The Age of Spiritual Machines (1999) set out his…

In 1993 Vernor Vinge popularized the notion of the Singularity — the point at which exponentially accelerating trends in multiple technologies move out of control in an endless positive feedback loop. Vinge was a science fiction writer; Ray Kurzweil is not. In 1993 he had already pioneered optical character recognition and synthesizers that could precisely mimic real instruments. His mission crystallized into making Vinge’s conceit a reality. He is principal researcher and “AI visionary” at Google — and principal proselytizer, too, through any number of portentously titled books.

The Age of Spiritual Machines (1999) set out his stall; The Singularity is Near (2005) staked a claim for human-level intelligence in computers by 2029 and a generalized apotheosis in 2045. So, on his timescale, we are roughly half way between 2005 and a third book in the trilogy, presumably The Singularity is Now — although by that time no one will be reading books because adaptations to our neocortices will mean that all the world’s information will be available to everyone, everywhere, immediately, inescapably.

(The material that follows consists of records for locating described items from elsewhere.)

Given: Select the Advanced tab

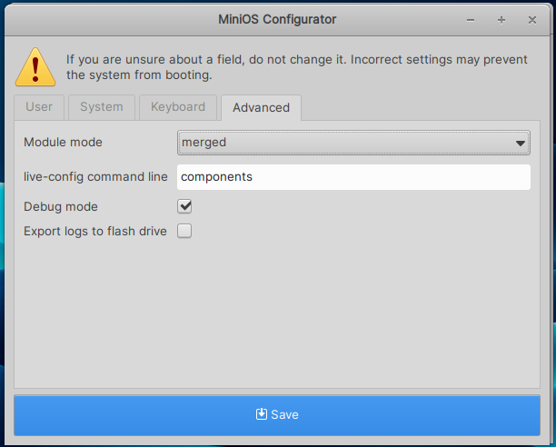Looking at the screenshot, I should [x=261, y=107].
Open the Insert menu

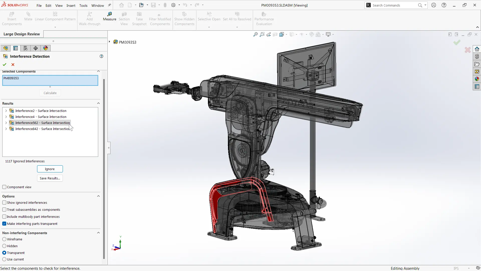(x=71, y=5)
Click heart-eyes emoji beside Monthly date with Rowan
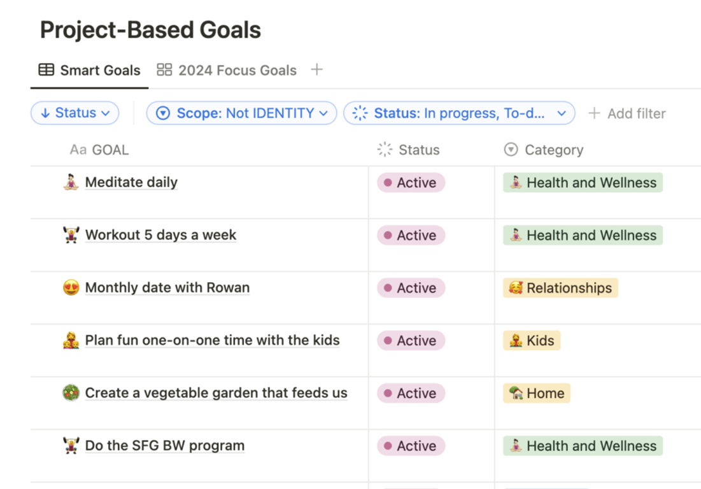Viewport: 701px width, 489px height. [71, 288]
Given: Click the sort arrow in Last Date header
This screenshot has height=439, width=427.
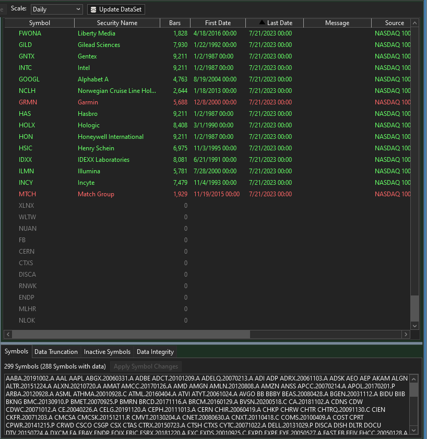Looking at the screenshot, I should point(262,23).
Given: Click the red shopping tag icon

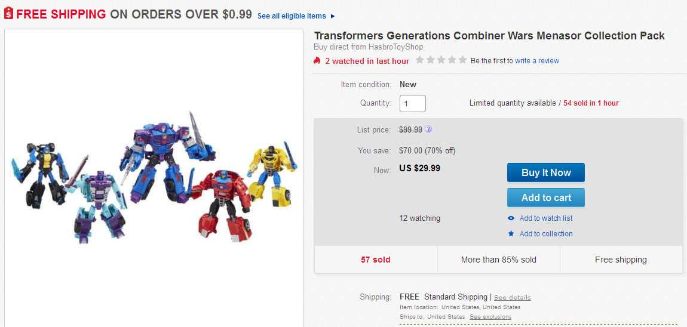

Faced with this prediction, the obvious questions are: will this happen? Will this happen on this timescale? And will the world be better as a result? Yes, says Kurzweil, and yes and yes. The least interesting parts of the book run a victory lap on his previous predictions. Twenty years ago he was regarded as wildly over-optimistic about the possible pace of change. Now, compared with a lot of Silicon Valley boosterism, he looks conservative. It is a truism of futurism that we overestimate changes in the short term and underestimate them in the long. Since 2005, the compounding effect of two decades of Moore’s Law (that computer power doubles roughly every eighteen months) has brought in its revenges. In 2005 a dollar would buy you around 12 million computations per second. Today that number would be around 48 billion.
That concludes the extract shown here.